What is expected:
Print the items from the line that contains "The height and width of the screenshot is (680, 571)." through the line that contains "(x=202, y=896)", both included, with the pictures left out.

Data excerpts:
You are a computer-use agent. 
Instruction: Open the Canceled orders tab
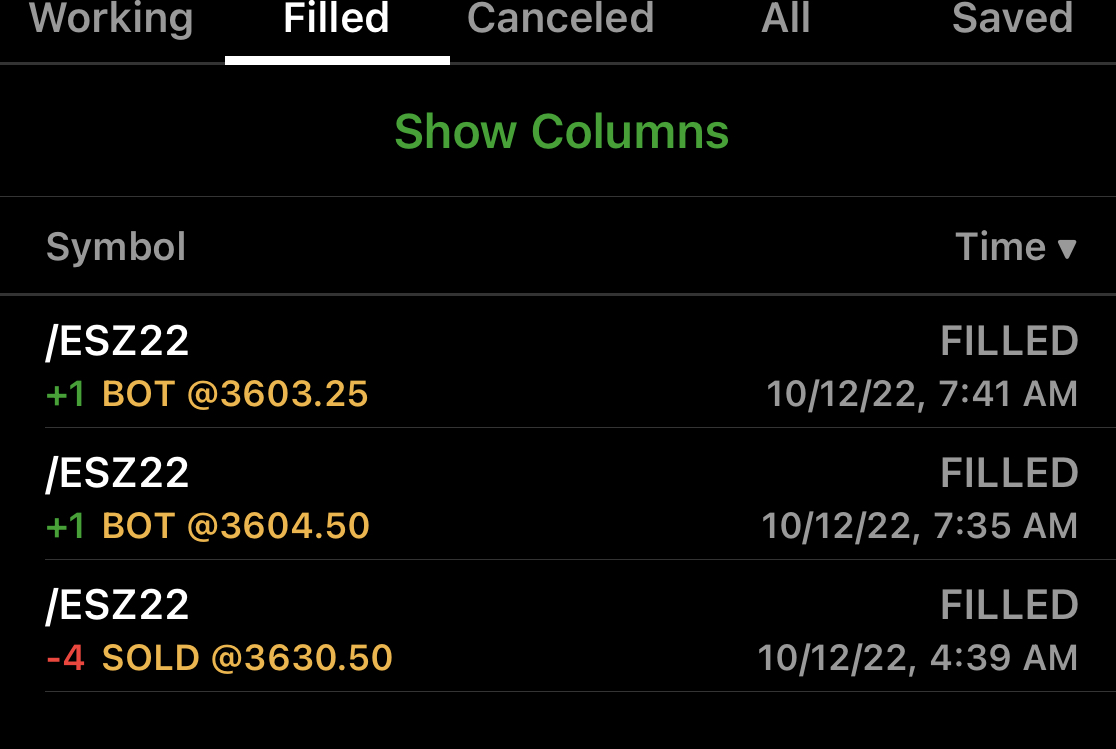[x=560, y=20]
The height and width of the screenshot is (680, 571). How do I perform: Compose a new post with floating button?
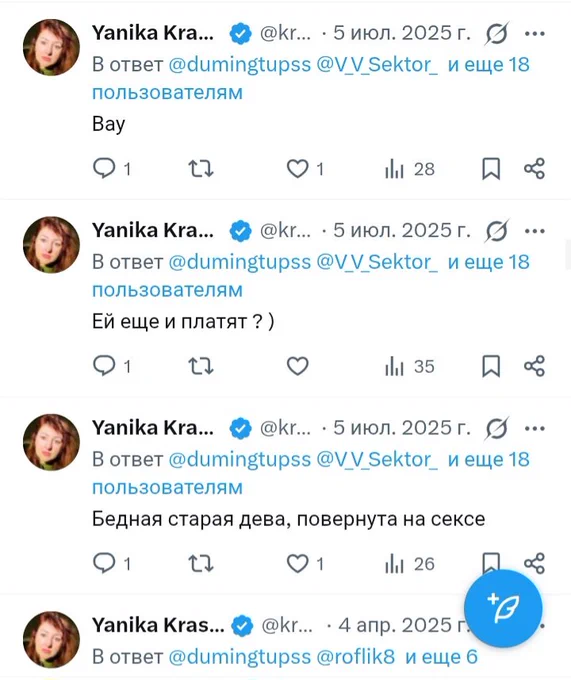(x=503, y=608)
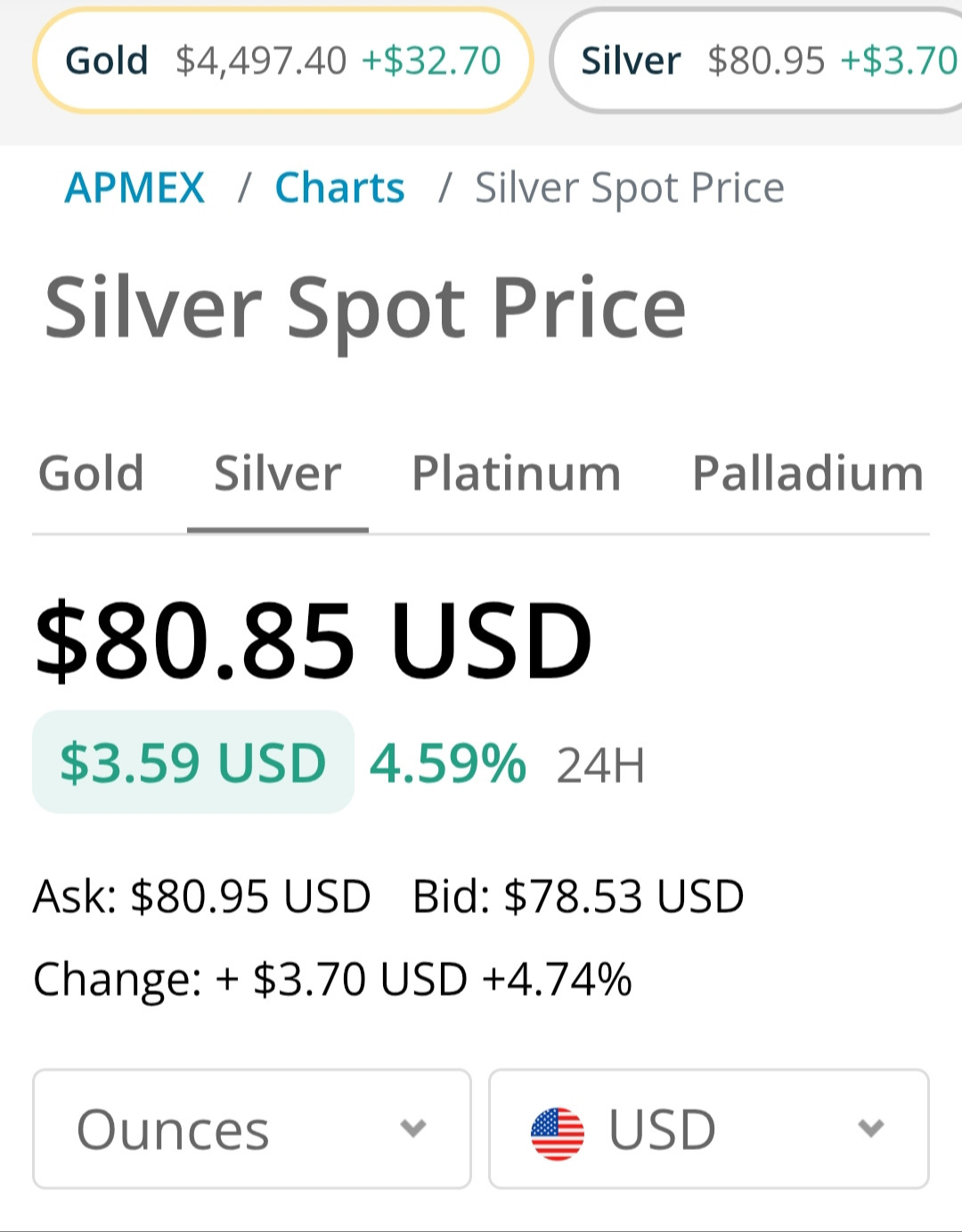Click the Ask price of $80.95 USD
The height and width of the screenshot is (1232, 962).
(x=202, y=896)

* * *

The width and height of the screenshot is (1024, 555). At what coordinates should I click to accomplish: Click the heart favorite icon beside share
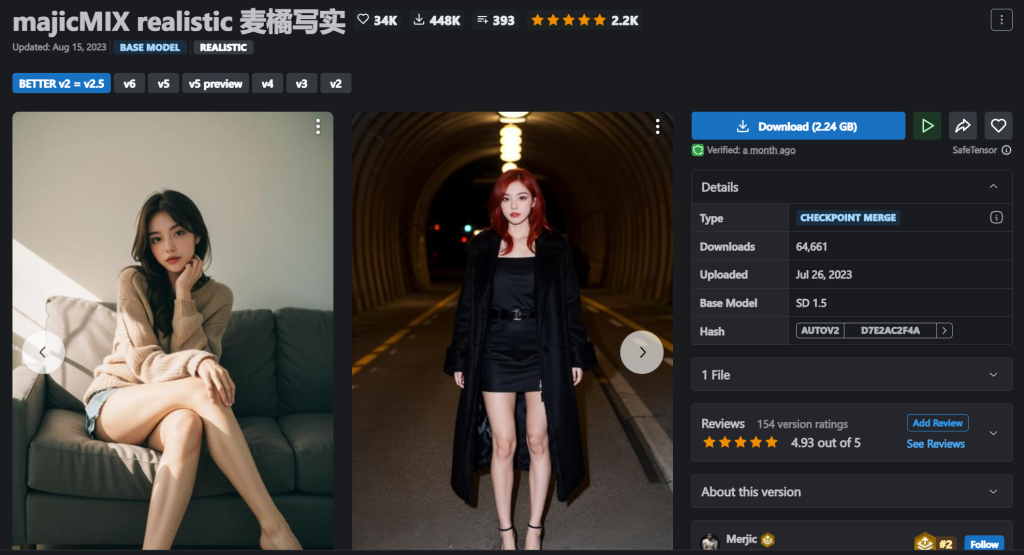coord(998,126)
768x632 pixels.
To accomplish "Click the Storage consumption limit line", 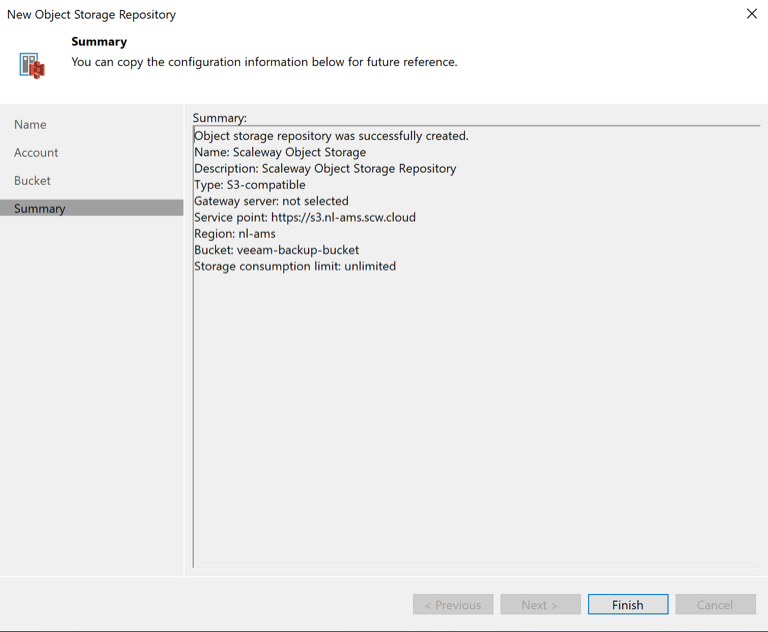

==

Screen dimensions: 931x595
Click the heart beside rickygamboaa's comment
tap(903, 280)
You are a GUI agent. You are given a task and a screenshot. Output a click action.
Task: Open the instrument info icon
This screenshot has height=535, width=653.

The completed task:
The height and width of the screenshot is (680, 571). How do I perform: Compose a new post with floating button?
(x=503, y=608)
Click the Ask price of $80.95 USD
The height and width of the screenshot is (1232, 962).
(x=202, y=896)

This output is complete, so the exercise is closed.